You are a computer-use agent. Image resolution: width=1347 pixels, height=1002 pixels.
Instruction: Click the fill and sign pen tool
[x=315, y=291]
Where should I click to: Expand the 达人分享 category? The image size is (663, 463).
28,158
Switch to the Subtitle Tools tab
__________________________________________________
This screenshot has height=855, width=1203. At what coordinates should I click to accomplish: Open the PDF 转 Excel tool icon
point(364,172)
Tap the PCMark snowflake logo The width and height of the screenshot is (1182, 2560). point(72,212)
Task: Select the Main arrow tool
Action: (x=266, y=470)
__________________________________________________
Among the records above, only the lines between the line holding "You are a computer-use" and the line holding "Switch to the Subtitle Tools tab", inclusive, are to be output, exactly as written.

You are a computer-use agent. Image resolution: width=1347 pixels, height=1002 pixels.
Instruction: Click the fill and sign pen tool
[x=315, y=291]
Where should I click to: Expand the 达人分享 category? The image size is (663, 463).
28,158
Switch to the Subtitle Tools tab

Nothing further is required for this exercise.